Friday, February 27, 2009

something beautiful

It has been fascinating and entertaining and heart-warming for me to 'meet', and converse with bloggers from around the world. I often take comfort from a wise post or comment, I frequently laugh, and I sometimes find myself covered in goosebumps, or close to tears ..... all on account of what others have written. It is a wondrous world out there, and I am now connected to many other people on this earth via the internet.

I met Heather via her blog almost 4 years ago now. What first drew me in was that the things she wrote about parenting just resonated with me so strongly. She sounded like a firm but fun mother. She knew when to enforce the rules, and when to throw them away (like taking her two boys out late to the first night of a long-awaited Harry Potter movie). She knew when to cuddle and pacify, and when to get tough. She sounded like the type of mother I aspired to be. We exchanged comments many times, we began e-mailing, and eventually we became friends. Real friends.

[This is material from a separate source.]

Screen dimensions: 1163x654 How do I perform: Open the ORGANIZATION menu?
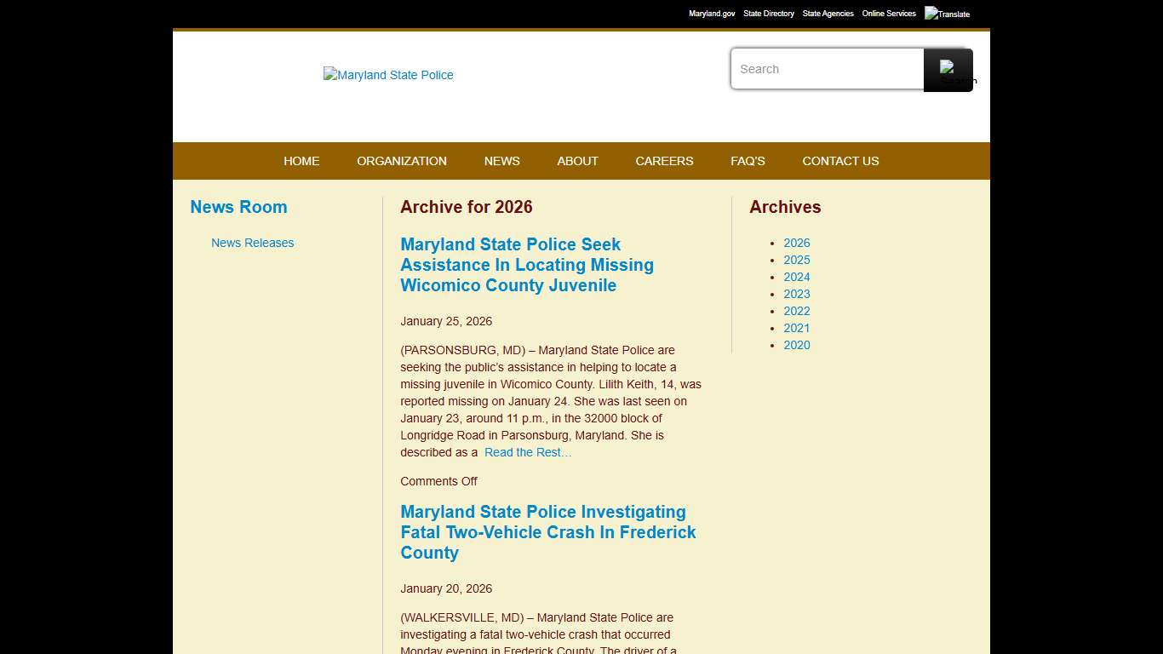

Heather has a best friend named Sharon - an artist who is becoming more and more sought-after. She has had several gallery showings, and in fact has one this weekend. And when Sharon saw a photo of my daughter (from a beach holiday late last year), she had the urge to paint the scene. I told her to go ahead, and was excited just to think she was painting a picture from a photo I'd taken.

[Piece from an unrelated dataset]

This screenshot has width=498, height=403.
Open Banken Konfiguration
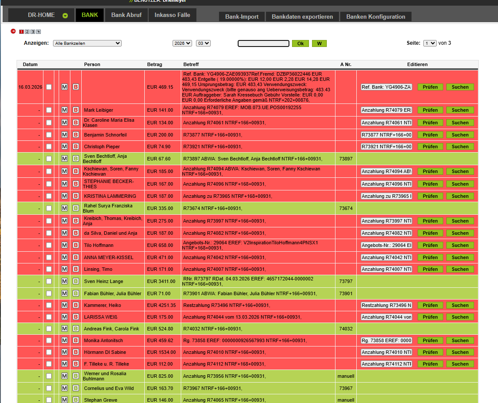click(375, 17)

And then she SENT me the original watercolour. It is beautiful.




But what is even more beautiful is the generosity of this gift. A woman whom I have never met, who lives on another continent, who knows me only a little, has sent this precious piece of art to me. There was no reason, there was no ulterior motive, she did not ask for any money (and I know for a fact she would have been insulted had I tried to pay). Sharon painted this and she gave it to me, simply because she wanted to make someone else happy.


Sometimes things get me down, sometimes I feel weary with life's trials and tribulations. But every day, if only I take time to notice, there are all sorts of kindnesses shown - thoughtful acts, warm words, or even simply the gentle overlooking of my mistakes by the people around me. I am surrounded by beauty.


I am so grateful not just for the painting, but also for the spirit in which it was given. Sharon, thank you.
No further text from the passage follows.